Writing for two audiences at once
The problem
AI Conversation Expert (ACE) is RingCentral's conversation intelligence platform. It transcribes calls, surfaces coaching tips, tracks customer sentiment, updates CRMs automatically, and gives business leaders a real-time view of what's happening across every customer interaction.
But ACE doesn't have one kind of user. It has two.
On one side: frontline agents. They're on live calls, moving fast, and have no time to read anything longer than a sentence. On the other: sales managers and executives. They need context, trend data, and the confidence that ACE is giving them an accurate, trustworthy picture of their business.
The challenge was that both audiences lived inside the same product. The UX writing had to serve a skeptical agent who wasn't sure they wanted AI coaching them and a manager hungry for every insight ACE could surface.
The goal
Write the microcopy, onboarding flows, empty states, tooltips, error messages, and in-app coaching notifications for ACE in a way that respected the fundamentally different needs and headspaces of two distinct user types.
User archetypes
Because ACE serves two meaningfully different users, I developed two archetypes to guide the work.
Archetype 1: The frontline agent
Informational needs
What does this notification mean?
Is AI listening to my call right now?
What am I supposed to do with this?
Jobs to be done
Get through my calls efficiently
Don't let anything slow me down or distract me mid-conversation
Psychological profile
Reactance: Agents who feel surveilled by AI push back. Copy that frames ACE as a tool that helps them, rather than monitors them, is more likely to be accepted
Cognitive load: Mid-call is the worst time to read anything. Coaching tips and notifications need to be scannable in under two seconds.
Autonomy bias: People are more receptive to suggestions they feel they chose. Framing coaching tips as options rather than mandates keeps agents receptive.
Archetype 2: The sales manager / executive
Informational needs
How is my team performing?
What are customers saying about us?
Where do I need to focus my attention?
Jobs to be done
Identify coaching opportunities before they become patterns
Spot trends early and act on them
Show leadership that we have clear visibility into the business
Psychological profile
Authority bias: Managers trust data. Copy needs to feel precise and grounded. Vague language undermines confidence in the insights.
Progressive disclosure: Executives want the headline first. Supporting detail should be a click away, not the first thing they read.
Zeigarnik effect: Dashboards tease data and prompt questions, motivating managers to interact with the AI and dig into insights.
Ideation and development
The two archetypes pointed to a clear writing strategy: the same product needed two different voices depending on where the user was in their workflow.
For agents, I kept coaching notifications terse, action-oriented, and framed as helpful nudges rather than performance critiques. The goal was to surface one clear, useful thing, not a paragraph of AI-generated feedback no one has time to read.

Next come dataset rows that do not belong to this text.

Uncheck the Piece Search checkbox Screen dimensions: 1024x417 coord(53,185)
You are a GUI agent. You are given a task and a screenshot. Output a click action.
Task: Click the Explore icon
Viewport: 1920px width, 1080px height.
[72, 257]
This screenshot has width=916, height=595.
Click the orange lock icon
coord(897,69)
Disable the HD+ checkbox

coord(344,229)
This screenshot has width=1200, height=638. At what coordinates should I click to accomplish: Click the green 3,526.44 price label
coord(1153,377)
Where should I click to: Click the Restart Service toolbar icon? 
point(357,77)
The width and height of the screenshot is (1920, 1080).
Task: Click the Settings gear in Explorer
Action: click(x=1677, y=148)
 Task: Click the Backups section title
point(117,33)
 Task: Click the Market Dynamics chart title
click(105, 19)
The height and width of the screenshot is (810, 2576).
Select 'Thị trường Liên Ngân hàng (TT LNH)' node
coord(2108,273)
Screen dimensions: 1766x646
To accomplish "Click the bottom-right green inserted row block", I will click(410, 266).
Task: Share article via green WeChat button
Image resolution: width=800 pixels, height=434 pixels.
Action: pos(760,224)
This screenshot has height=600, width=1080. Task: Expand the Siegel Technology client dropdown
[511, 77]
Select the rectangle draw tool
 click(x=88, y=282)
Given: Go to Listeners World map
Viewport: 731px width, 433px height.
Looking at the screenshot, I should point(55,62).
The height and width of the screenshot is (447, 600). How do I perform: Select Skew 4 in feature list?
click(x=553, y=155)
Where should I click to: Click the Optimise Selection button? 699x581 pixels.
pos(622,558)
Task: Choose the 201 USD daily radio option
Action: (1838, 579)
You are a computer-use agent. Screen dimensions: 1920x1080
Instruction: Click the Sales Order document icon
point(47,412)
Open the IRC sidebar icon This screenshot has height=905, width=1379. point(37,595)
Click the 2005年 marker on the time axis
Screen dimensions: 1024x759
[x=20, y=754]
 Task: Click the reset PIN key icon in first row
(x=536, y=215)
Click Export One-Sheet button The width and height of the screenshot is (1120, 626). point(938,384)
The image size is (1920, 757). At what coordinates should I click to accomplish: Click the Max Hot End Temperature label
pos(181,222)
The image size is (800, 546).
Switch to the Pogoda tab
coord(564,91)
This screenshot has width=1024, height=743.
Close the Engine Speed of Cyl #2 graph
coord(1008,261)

I followed a simple rule of thumb: If it wouldn't work in a single breath, it was too long.
For managers, I had more room to work with, but I still applied progressive disclosure. Dashboard labels, insight summaries, and tooltip copy were written to lead with the finding and let managers choose whether to drill down. Empty states on the analytics screens were written to explain what data would appear and why it matters.
I also identified and wrote all possible status messages, errors, confirmations, loading states, and permission prompts, keeping agent-facing copy brief and plain-spoken while giving manager-facing copy enough context to be self-sufficient without a support call.
Resolving feedback
Stakeholder feedback was predictable. They wanted more technical language in agent-facing copy (users need to know it's AI doing this) and more brevity in manager-facing copy (executives don't read long tooltips).
To make my case, I used a content heuristics scorecard that I had created previously just for instances like this. With the scorecard, content is evaluated according to 8 usability criteria, based on content design best practices, and given a score. Whatever copy scores the highest is most aligned with the goals of the user and RingCentral.
In this case, the scores backed up the approach: agent-facing copy that explained the AI mechanism performed worse on cognitive load and scannability criteria, while manager-facing tooltips that were shortened lost points on context and trust. The two-voice strategy held.
Validation and results
Results TBD. The two-archetype framework and the copy decisions it informed have passed design and stakeholder review and are moving into engineering. I wanted to include this as a recent example of audience-first UX writing strategy at RingCentral.